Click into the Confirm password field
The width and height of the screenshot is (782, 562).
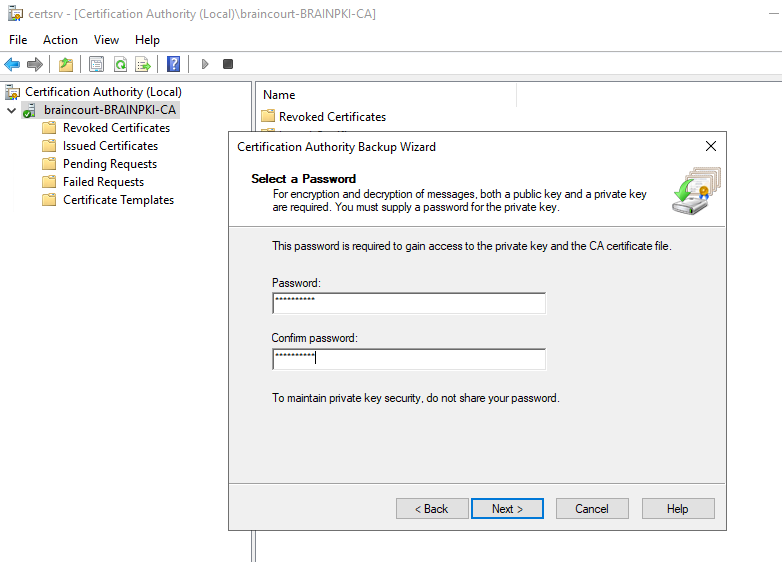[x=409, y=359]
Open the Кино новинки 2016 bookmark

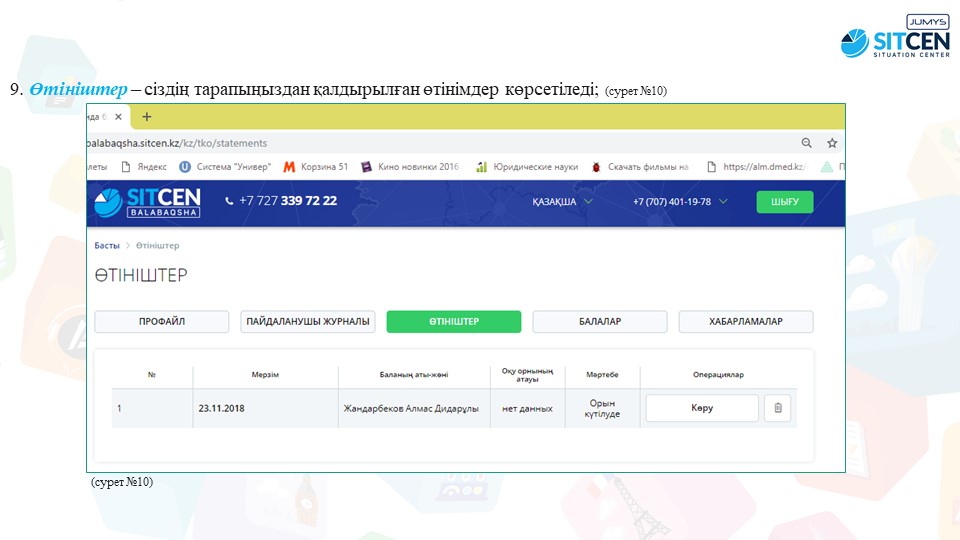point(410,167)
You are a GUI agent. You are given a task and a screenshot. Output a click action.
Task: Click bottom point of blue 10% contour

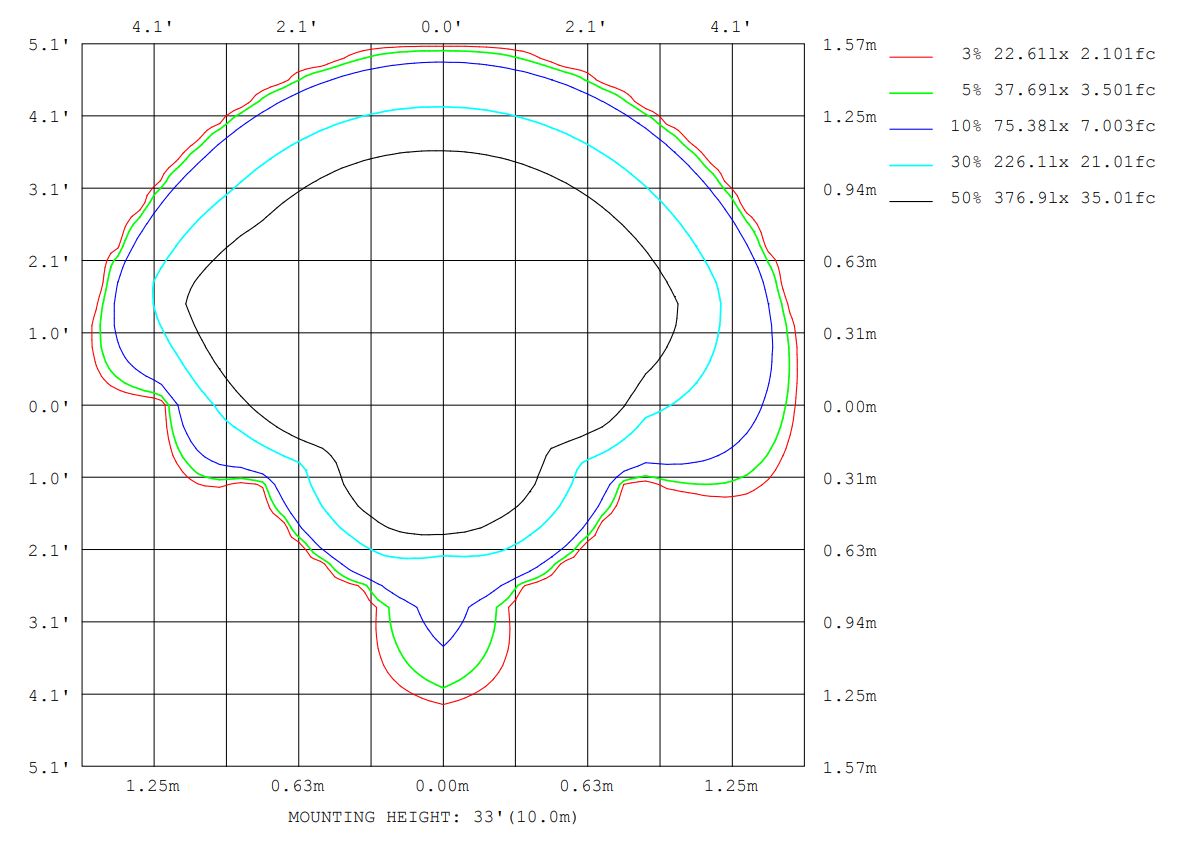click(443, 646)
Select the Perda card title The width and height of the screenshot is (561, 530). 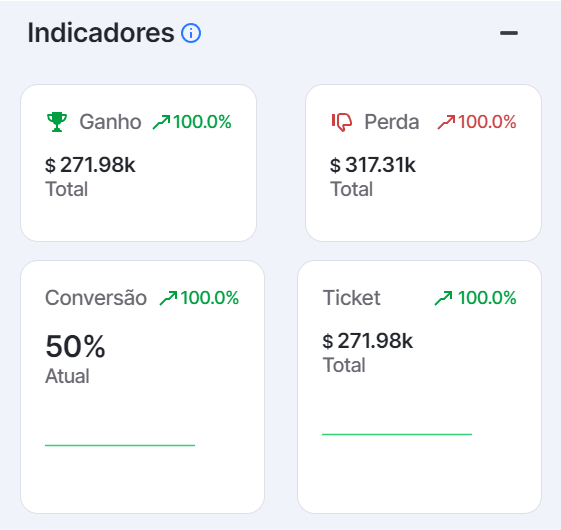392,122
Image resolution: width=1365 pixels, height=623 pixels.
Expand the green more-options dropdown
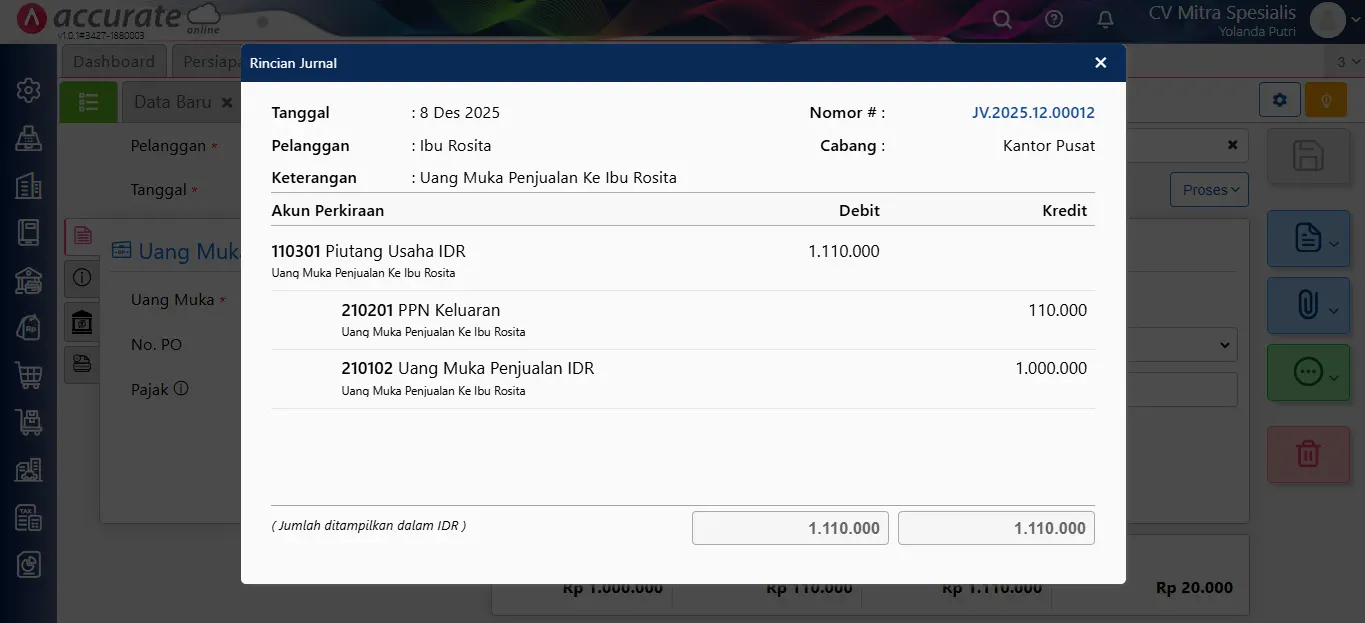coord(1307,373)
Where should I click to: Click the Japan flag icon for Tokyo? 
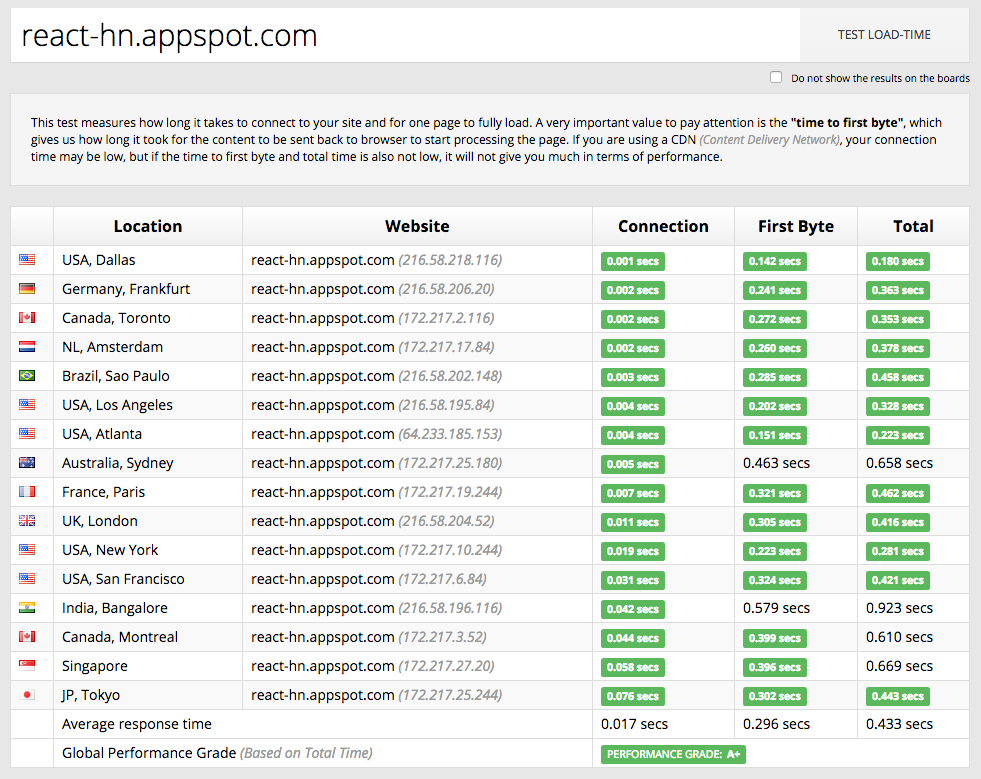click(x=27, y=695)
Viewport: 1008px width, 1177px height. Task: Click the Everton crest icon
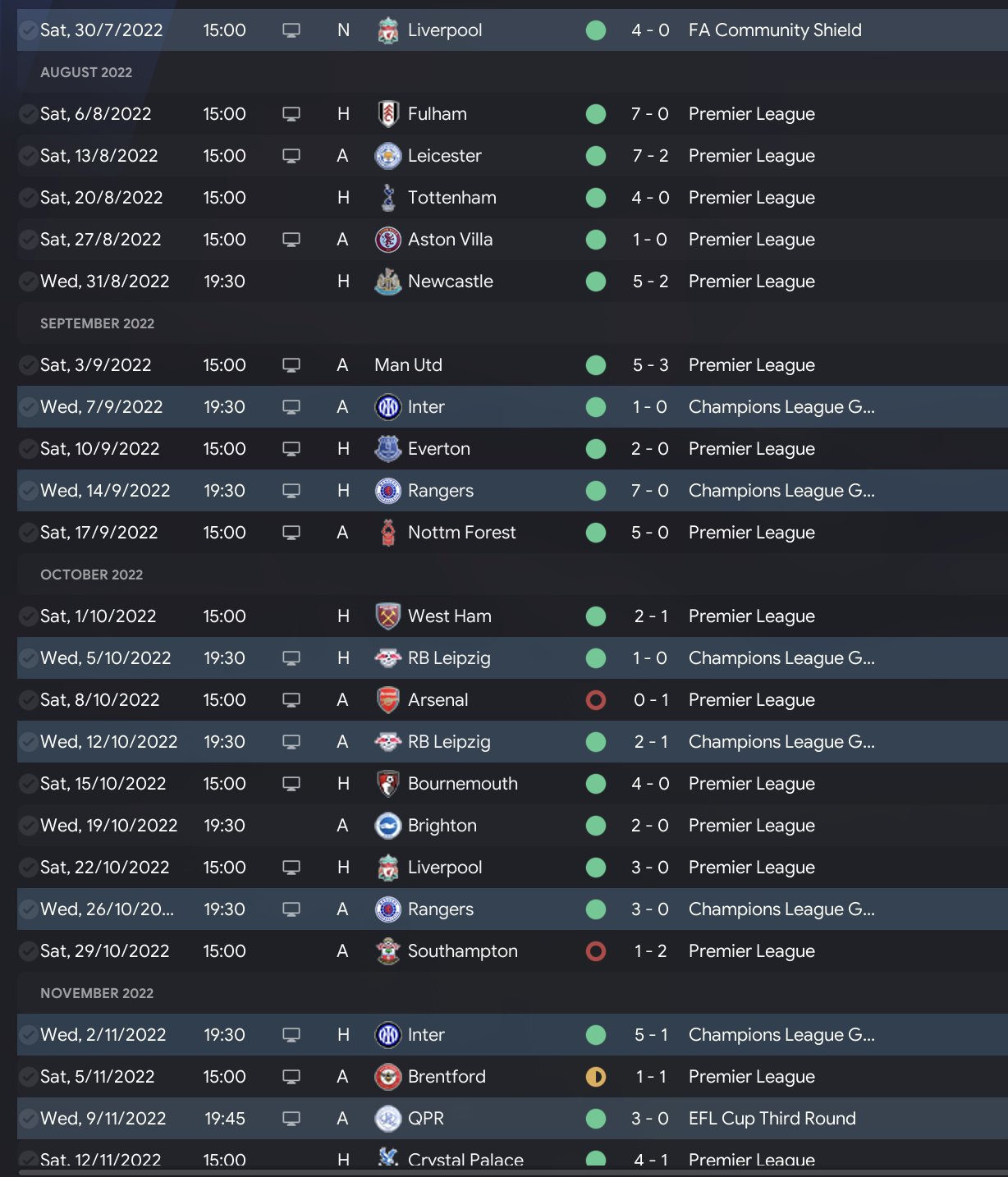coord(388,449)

# # # #

* _THE TASK_
Turn the records from the start through the line containing "point(410,167)", that line included, into a two-column CSV with the columns text and answer. Each record gets one row, each field goes in quotes with line breaks replaced by spaces, and the pictures are left out.

* _SOLVED EXERCISE_
text,answer
"Click into the Confirm password field The width and height of the screenshot is (782, 562).","[x=409, y=359]"
"Open the Кино новинки 2016 bookmark","point(410,167)"